[[ Data extract open ]]
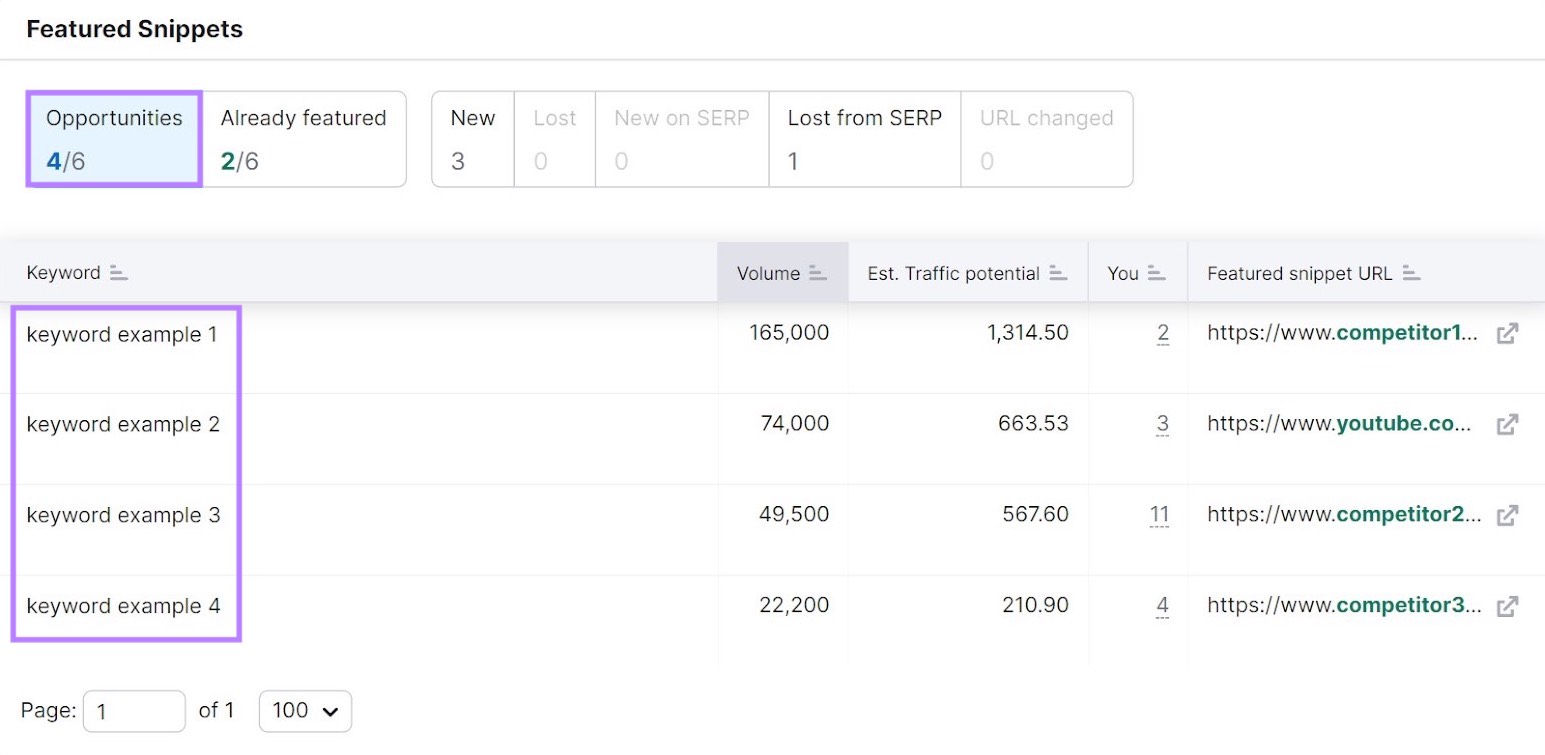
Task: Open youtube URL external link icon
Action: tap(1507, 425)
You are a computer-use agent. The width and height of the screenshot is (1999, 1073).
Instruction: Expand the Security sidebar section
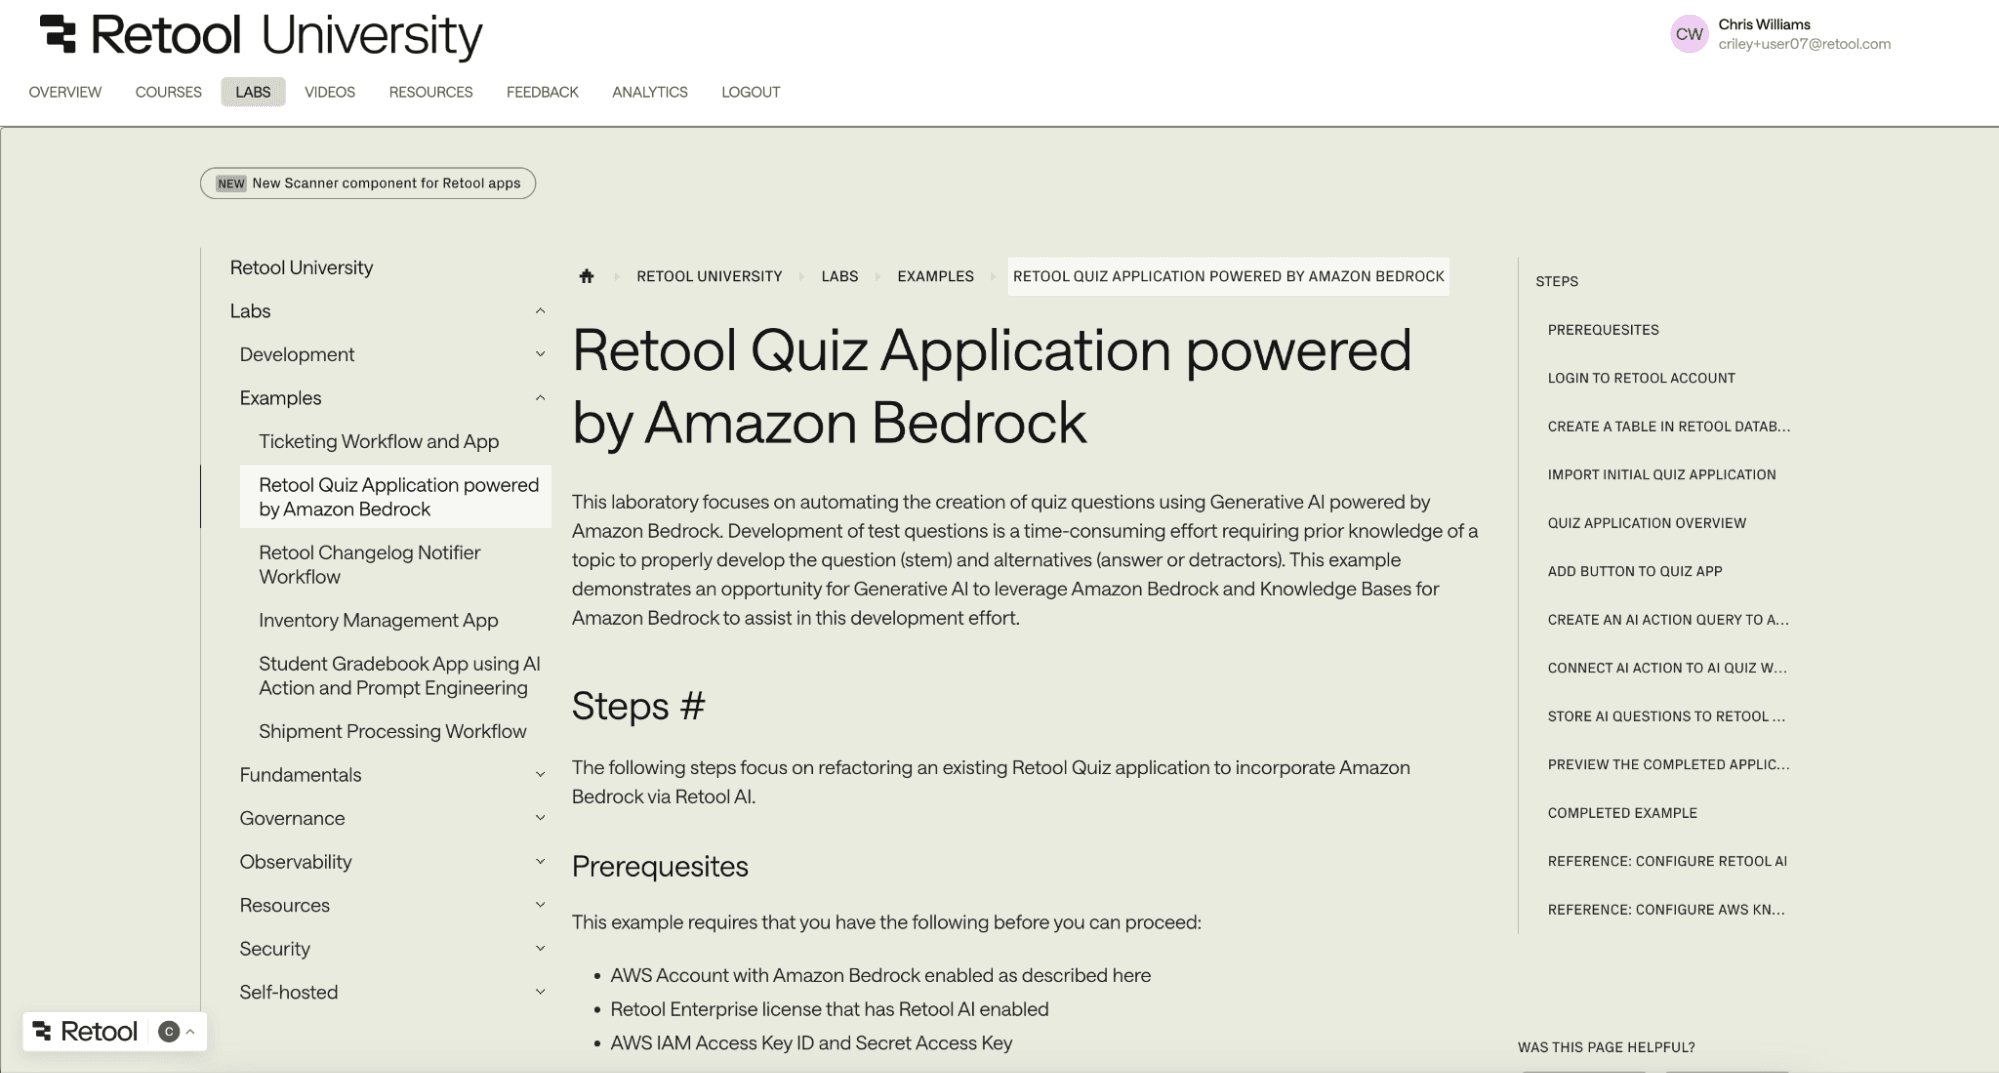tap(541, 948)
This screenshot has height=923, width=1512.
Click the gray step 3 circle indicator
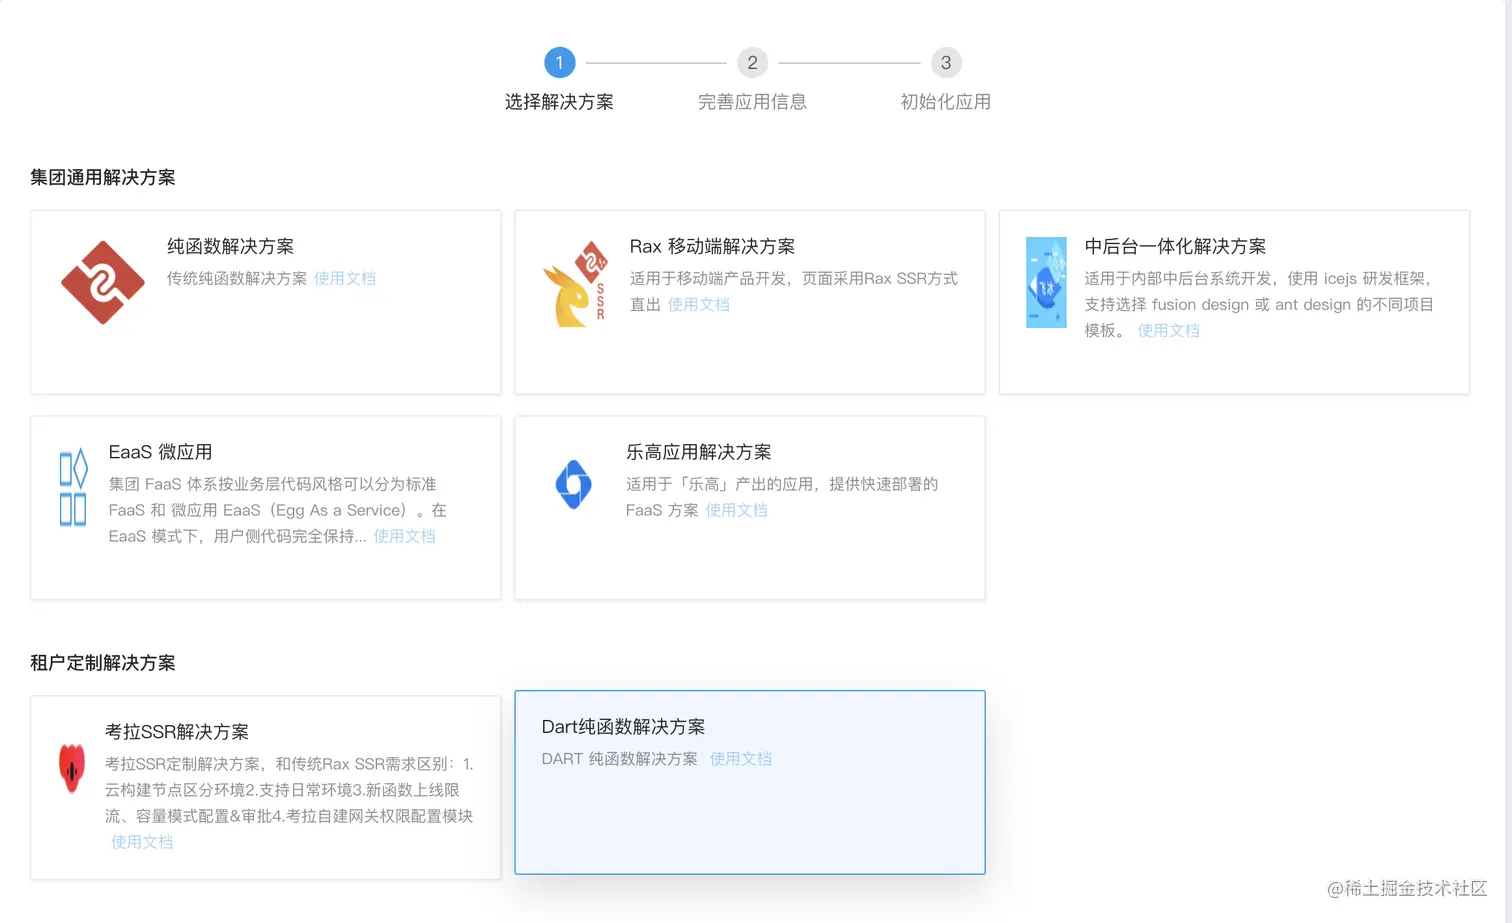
[[ Data extract closed ]]
Exercise prompt
All lines from the line with "This screenshot has height=923, width=1512." through the final line of the listing are to be printed exactly, both ends included; the pictures are not.

Task response
This screenshot has height=923, width=1512.
Click the gray step 3 circle indicator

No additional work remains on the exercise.